Last Thursday, the online genealogy and historical records company Ancestry.com filed a notice of appeal, challenging part of the District of Nevada court’s mid-September ruling. In particular, Ancestry.com Operations Inc. and its affiliates sought review of the court’s rejection of their anti-SLAPP motion to strike, a defense which defendants can lodge when the plaintiff’s claim “‘is based upon a good faith communication in furtherance of . . . the right to free speech in direct connection with an issue of public concern.’”
The lawsuit involves Ancestry’s purported use of the plaintiffs’ names, images, and likenesses (NILs) to market paid subscriptions to the company’s database of school yearbooks. The database is reportedly constructed from personal information extracted from yearbooks, then compiled into digital records that correspond to and identify individuals.
The plaintiffs brought claims under the Nevada Right of Publicity Statute, a law that prohibits the unauthorized commercial use of NILs, except in select instances. One exception permits the use of an individual’s NIL when in connection with “public affairs.” The court found that the plaintiffs had standing to raise their right of publicity claim, in part because “the challenged advertising communications do not implicate matters of public concern.”

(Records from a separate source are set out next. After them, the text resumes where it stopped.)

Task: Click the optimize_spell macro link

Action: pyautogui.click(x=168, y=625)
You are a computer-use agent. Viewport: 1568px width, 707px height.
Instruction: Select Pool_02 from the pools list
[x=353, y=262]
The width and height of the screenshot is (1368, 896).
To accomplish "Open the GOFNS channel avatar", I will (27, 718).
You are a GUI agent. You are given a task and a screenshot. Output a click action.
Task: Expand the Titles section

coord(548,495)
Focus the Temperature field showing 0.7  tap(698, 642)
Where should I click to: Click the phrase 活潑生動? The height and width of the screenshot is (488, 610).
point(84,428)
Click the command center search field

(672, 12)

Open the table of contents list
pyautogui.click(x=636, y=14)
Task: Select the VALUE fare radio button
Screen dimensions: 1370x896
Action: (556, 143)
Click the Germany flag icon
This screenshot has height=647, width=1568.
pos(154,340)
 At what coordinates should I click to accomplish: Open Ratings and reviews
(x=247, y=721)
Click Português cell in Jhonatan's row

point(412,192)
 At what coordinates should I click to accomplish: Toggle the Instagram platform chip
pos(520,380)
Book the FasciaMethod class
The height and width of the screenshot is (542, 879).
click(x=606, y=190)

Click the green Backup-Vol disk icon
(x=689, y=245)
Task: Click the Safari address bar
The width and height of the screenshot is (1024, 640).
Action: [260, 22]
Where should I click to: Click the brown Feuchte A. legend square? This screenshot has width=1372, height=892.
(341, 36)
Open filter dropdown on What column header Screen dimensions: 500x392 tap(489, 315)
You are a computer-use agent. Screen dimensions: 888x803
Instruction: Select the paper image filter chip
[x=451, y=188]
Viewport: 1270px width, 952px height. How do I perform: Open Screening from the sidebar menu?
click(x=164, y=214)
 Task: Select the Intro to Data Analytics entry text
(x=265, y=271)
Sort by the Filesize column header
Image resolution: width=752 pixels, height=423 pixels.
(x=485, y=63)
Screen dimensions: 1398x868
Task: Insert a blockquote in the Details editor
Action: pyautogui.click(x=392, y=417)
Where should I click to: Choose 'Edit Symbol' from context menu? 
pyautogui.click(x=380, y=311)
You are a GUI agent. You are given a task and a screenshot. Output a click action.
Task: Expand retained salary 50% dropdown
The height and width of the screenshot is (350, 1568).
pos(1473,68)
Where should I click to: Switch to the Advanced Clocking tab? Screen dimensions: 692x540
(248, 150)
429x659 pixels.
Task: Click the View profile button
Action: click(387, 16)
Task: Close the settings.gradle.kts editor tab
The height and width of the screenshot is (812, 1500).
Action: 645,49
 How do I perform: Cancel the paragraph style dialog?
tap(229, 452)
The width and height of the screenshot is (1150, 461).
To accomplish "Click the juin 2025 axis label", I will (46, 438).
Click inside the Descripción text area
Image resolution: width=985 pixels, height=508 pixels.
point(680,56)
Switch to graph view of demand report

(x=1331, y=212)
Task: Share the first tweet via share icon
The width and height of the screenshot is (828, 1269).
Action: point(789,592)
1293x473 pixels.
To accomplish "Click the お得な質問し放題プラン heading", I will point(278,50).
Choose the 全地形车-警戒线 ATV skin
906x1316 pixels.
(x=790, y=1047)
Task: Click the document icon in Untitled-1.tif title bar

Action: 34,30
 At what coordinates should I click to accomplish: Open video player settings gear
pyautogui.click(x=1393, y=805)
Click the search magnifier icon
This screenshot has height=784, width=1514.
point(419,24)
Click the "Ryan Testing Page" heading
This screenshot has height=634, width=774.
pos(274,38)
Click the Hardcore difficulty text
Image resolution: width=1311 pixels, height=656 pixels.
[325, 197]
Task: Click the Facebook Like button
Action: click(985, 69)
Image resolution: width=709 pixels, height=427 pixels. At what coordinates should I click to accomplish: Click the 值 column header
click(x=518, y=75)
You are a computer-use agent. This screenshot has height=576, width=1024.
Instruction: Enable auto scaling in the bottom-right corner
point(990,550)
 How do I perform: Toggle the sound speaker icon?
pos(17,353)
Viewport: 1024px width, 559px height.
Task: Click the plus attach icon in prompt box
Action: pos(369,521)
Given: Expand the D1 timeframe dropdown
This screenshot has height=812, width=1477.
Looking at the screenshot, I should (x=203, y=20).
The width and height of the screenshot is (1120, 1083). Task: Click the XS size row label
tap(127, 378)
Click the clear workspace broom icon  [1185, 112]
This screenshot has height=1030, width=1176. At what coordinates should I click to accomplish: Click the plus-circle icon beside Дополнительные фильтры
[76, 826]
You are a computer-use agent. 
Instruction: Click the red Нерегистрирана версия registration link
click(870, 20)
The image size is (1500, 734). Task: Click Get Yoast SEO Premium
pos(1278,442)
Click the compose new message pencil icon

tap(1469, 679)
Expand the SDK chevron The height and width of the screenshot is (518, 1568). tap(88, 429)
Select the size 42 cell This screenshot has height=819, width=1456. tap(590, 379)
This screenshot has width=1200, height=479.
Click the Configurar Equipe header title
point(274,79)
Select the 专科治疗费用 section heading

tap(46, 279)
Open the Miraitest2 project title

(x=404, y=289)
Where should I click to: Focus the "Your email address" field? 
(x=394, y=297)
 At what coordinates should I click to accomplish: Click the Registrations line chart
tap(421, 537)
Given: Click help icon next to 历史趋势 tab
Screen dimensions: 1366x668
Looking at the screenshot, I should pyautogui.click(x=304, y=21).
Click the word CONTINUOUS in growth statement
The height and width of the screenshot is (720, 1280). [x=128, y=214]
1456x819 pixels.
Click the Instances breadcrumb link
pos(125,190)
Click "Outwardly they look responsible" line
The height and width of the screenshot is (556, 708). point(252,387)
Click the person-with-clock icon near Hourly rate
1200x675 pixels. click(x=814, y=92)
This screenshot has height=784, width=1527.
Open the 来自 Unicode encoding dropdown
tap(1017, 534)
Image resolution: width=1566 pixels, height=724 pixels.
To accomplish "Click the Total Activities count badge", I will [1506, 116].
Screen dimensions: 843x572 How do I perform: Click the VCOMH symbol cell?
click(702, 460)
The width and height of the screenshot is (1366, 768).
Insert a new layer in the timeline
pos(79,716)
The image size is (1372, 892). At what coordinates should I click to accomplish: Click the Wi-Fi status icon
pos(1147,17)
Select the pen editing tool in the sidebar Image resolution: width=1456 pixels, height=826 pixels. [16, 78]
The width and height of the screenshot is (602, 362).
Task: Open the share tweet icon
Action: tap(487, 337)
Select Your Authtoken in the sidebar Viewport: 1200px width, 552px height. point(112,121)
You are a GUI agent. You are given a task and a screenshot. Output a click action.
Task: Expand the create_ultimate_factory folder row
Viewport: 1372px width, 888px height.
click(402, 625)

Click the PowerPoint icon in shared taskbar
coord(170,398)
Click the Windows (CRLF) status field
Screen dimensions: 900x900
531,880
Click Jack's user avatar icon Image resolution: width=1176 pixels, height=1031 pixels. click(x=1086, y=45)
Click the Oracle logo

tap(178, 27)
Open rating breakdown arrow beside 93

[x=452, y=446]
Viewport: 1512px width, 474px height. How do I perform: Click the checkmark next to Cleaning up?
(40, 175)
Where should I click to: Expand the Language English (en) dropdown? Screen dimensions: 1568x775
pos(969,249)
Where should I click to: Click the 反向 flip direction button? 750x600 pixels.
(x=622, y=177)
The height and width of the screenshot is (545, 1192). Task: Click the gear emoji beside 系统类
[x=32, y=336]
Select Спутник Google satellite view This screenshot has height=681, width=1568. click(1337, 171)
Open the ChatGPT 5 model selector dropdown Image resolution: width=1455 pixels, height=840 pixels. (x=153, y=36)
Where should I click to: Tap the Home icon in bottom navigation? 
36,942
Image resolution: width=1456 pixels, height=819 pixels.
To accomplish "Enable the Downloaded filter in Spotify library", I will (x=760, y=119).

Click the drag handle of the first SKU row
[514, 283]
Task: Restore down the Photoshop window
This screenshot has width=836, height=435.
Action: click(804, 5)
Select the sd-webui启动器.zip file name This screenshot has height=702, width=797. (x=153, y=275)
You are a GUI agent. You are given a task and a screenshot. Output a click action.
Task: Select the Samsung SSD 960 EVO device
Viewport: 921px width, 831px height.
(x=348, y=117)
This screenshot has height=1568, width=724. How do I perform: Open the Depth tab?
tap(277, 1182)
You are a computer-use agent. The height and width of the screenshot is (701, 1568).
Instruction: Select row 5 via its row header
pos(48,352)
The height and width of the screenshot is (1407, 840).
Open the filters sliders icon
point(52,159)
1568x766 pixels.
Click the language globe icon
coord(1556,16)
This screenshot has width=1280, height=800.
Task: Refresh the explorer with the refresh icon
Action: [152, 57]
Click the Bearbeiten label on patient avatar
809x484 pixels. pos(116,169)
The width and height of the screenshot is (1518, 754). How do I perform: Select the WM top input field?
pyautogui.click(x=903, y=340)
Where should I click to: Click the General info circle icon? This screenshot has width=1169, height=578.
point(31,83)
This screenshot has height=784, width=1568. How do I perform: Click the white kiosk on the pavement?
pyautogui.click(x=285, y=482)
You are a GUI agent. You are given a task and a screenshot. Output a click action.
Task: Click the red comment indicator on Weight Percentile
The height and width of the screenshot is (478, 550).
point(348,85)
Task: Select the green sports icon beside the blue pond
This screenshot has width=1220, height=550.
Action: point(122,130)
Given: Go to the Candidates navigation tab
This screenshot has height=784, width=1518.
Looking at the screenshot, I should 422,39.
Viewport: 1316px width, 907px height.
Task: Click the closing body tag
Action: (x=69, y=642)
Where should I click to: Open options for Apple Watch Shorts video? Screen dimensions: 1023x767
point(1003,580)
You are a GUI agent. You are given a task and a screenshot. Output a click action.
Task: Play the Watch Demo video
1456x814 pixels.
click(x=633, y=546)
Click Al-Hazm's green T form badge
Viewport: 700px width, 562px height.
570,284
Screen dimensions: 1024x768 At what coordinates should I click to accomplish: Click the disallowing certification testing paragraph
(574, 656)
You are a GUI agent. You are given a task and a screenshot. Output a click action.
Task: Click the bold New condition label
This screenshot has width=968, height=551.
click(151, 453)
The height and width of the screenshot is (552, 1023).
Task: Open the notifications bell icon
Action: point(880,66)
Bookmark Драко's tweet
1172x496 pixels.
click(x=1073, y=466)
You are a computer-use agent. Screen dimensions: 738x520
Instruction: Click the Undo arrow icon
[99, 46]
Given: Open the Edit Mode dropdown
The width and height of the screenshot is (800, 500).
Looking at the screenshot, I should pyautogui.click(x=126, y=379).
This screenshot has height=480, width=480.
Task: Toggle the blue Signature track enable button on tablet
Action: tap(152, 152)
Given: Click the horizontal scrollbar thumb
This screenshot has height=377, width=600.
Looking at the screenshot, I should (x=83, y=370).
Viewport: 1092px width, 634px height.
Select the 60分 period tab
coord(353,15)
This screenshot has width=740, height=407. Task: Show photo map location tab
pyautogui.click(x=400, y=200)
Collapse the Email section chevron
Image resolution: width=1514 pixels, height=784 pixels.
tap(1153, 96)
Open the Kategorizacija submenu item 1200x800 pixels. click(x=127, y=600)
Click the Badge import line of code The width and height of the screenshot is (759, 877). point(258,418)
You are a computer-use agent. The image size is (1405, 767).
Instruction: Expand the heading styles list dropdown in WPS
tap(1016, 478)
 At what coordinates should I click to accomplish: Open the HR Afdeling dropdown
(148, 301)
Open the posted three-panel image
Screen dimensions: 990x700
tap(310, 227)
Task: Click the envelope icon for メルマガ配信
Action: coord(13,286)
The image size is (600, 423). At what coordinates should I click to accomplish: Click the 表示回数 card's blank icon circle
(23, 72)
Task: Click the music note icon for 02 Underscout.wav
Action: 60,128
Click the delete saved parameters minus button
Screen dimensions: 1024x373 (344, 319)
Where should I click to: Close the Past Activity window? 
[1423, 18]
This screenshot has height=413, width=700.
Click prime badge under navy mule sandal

The court reasoned that Ancestry failed to demonstrate that its use of the plaintiffs’ NILs was in the realm of public affairs rather than for commercial gain. In support of its conclusion, the court cited a sister district’s opinion explaining that “even if Facebook users’ ‘likes’ are in the public interest among an audience of their friends, Facebook’s publication thereof was for commercial purposes, not the public interest.”
With regard to the Nevada anti-SLAPP motion, the court engaged in a two-step analysis. The opinion explained that courts must first determine if the non-moving party’s claims for relief are based on a “communication in furtherance of the right to petition or the right to free speech in direct connection with an issue of public concern.”
For the same reason that the public affairs exception did not apply to the plaintiffs’ publicity claim, the court held that the challenged advertising communications did not implicate matters of public concern. Thus, the defendants failed to carry their burden as to the first of the anti-SLAPP law’s conjunctive requirements.
Morgan & Morgan and Quinn Emanuel are the same counsel that represents the plaintiffs and defendants, respectively, in a parallel Northern District of California proceeding. After the court dismissed the complaint for want of constitutional standing and the plaintiffs appealed, last week the plaintiffs asked the court to reconsider the matter based on a recent Supreme Court ruling, but also pointed to the instant ruling for further support.